Slated for a July release, 'Neighborhood Watch' is a comedy starring Ben Stiller, Jonah Hill, Vince Vaughn and Billy Crudup as a quartet of volunteer watchmen who engage in hilarious hijinks as they cruise their suburban neighborhood seeking out troublemakers. Along the way they uncover a conspiracy that involves aliens. But they also take time to nab such "dangerous" figures as adolescent boys involved in egg-throwing incidents.The initial teaser trailer includes a bit in which the watchmen furiously grill the young egg bandit. (Watch it here.) Therein lay the comedy -- and the timing snafu.
Tragedy in Florida
In the past month, the U.S. has been riveted by the story of George Zimmerman, the volunteer neighborhood watchman who, on Feb. 26, shot and killed 17-year-old Trayvon Martin as he walked through a gated community — unarmed — in Sanford, Florida. Zimmerman has claimed self-defense, and no arrests have been made (a grand jury is set to convene on the case on April 10), but much focus (and protest) has surrounded the fact that a young African-American man armed with nothing but skittles and iced tea died at the hands of what some are calling -- at the very least -- an overzealous watchman. One doesn't have to look far to see the parallels between this real-life tragedy and the comedy highlighted in the teaser trailer for 'Neighborhood Watch' (which also includes a shot of Jonah Hill pointing his fingers like a gun through a moving car's window).

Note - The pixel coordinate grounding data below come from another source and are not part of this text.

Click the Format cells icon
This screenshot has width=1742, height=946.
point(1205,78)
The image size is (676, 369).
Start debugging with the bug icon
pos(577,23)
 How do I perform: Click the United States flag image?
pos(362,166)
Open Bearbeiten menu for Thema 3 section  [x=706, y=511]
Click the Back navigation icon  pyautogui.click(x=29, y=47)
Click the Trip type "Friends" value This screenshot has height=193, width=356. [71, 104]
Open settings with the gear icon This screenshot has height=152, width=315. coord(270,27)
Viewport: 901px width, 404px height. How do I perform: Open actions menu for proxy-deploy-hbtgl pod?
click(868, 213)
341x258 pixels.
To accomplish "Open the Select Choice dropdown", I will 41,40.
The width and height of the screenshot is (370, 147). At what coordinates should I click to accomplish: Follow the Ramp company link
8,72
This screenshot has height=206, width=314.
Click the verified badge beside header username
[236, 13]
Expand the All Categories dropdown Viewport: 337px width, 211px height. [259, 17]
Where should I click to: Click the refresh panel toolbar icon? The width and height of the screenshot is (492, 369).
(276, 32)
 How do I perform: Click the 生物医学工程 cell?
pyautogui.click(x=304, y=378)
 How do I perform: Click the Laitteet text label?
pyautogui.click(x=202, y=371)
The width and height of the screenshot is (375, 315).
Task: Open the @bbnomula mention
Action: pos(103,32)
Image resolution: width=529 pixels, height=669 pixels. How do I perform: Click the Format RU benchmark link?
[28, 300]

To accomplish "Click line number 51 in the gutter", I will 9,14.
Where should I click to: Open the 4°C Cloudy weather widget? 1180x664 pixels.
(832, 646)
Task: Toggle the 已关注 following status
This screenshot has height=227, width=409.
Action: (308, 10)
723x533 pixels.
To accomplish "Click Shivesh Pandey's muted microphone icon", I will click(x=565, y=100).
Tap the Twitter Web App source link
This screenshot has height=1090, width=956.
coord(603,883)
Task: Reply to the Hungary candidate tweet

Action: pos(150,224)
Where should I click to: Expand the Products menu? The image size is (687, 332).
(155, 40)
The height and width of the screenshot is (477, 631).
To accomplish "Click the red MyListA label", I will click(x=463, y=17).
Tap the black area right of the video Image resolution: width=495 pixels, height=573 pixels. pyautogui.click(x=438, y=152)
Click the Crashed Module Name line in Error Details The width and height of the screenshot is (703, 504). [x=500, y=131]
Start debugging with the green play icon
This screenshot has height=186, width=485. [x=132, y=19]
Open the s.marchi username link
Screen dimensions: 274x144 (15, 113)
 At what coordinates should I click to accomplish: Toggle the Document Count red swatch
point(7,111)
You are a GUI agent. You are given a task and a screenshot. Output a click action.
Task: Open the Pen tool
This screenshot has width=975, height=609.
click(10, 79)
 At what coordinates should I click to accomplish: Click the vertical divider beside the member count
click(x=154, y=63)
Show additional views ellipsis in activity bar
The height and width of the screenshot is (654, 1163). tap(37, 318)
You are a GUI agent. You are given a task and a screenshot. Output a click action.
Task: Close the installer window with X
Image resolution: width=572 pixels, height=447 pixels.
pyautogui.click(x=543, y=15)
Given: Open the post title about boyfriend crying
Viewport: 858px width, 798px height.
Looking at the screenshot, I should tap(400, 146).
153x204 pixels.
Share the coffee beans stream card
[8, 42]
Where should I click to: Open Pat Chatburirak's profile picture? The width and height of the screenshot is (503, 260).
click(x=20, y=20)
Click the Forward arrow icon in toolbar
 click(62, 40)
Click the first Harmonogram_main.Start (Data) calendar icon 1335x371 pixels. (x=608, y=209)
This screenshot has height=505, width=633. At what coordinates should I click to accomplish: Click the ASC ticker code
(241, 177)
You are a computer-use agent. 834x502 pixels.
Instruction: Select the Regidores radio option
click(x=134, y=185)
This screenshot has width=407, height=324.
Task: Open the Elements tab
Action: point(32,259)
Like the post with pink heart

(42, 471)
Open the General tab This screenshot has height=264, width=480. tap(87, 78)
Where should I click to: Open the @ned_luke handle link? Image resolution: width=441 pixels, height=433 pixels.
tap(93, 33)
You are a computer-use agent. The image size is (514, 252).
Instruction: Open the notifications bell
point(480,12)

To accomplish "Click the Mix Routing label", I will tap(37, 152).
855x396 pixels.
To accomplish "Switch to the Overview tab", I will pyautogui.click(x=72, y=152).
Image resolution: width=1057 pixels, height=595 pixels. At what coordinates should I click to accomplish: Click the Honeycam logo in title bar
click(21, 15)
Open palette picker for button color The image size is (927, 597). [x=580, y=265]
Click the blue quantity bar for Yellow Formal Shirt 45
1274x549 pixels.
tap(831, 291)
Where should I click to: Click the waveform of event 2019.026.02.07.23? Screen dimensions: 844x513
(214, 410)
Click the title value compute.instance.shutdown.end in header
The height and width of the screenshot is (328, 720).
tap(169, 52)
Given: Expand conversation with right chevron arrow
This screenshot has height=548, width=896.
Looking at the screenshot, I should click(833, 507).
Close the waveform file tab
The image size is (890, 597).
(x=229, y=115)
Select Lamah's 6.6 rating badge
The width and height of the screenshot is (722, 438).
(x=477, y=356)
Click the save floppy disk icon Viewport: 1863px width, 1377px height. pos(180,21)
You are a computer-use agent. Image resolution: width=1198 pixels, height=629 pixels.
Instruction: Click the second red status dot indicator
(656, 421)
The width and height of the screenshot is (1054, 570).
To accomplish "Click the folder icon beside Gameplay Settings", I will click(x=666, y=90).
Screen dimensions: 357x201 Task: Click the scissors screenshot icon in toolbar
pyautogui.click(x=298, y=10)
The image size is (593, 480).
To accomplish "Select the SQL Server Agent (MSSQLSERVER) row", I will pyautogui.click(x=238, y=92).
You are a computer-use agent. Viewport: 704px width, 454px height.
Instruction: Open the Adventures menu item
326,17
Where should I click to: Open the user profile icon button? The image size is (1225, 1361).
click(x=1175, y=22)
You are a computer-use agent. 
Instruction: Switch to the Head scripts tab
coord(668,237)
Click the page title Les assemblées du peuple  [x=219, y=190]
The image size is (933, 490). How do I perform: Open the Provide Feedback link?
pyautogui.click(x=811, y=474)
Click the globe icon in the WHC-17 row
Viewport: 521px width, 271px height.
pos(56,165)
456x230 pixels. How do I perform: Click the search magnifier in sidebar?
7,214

As of now, Fox is pulling the teaser trailer and poster (which featured a street sign riddled with bullet holes) from all Florida theaters. According to a Fox spokesperson, "We are very sensitive to the Trayvon Martin case, but our film is a broad alien invasion comedy and bears absolutely no relation to the tragic events in Florida. The movie, which is not scheduled for release for several months, was made and these initial marketing materials were released before this incident ever came to light. The teaser materials were part of an early phase of our marketing and were never planned for longterm
use. Above all else, our thoughts go out to the families touched by this terrible event."
This doesn't mark the first time that real life events have gotten in the way of art; other movies and television shows have suffered similar fates. Just last year, Warner Brothers (TWX) was forced to pull its Clint Eastwood-directed flick 'Hereafter,' which featured a graphic tsunami scene, out of Japanese theaters following the March 14 earthquake and tsunami. And Fox itself was forced to delay the release of 'Phone Booth' in 2002; the Colin Farrell vehicle was a sniper movie set to debut just after a Washington-area sniper shot and killed 11 people. Even the weather channel once found itself in a rough situation after filming an episode of its popular program, 'It Could Happen Tomorrow,' about the event of a major hurricane in New Orleans — before Katrina actually hit. They were forced to shelve the episode, which finally aired in an updated state six months after it was originally slated.
Good Deal for Investors
Either way, scandal-plagued News Corp. has still been a good deal for investors so far this year. As we noted here, the stock has had a significant rise since Rupert Murdoch received a pie in the face in July 2011. Since the "pie low" of $15.40 noted by CNBC's Jim Cramer, NWS has risen to 20.25 as of market close on March 27 — a return of close to 33 percent.